** Material for the task follows **

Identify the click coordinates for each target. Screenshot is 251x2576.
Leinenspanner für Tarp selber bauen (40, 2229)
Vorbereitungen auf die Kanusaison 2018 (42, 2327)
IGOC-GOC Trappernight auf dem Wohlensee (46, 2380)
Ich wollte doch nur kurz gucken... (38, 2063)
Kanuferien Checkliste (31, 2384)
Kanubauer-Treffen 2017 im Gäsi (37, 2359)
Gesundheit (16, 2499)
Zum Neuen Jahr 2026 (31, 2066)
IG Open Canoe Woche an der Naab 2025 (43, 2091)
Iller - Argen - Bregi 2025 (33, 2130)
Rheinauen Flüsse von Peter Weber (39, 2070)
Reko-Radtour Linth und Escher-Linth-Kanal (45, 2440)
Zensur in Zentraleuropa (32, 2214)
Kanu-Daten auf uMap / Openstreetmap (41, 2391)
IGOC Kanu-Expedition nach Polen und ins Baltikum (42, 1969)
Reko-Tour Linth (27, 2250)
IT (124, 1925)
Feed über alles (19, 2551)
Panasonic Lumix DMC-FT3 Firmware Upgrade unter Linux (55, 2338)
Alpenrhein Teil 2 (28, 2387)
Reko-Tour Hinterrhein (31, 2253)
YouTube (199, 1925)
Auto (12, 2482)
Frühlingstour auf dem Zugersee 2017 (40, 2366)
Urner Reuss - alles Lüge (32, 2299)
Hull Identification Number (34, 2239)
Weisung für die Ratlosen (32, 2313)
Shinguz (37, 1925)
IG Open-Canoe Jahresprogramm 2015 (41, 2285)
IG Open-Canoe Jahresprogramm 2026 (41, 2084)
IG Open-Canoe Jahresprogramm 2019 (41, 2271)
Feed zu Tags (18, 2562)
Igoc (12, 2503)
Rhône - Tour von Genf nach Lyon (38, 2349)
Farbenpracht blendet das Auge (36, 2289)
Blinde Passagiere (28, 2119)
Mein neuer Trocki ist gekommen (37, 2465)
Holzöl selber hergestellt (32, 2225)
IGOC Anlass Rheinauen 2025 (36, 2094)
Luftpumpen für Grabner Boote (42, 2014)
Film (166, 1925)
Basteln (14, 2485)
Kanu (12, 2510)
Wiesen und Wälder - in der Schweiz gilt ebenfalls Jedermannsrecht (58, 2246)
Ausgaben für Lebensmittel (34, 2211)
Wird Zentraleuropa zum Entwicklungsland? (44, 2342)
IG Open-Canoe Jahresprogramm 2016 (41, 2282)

** End of Material for the task **

- **Action item**: Among the lines above, count those containing "Linth", and give only the number.

- **Completed task**: 2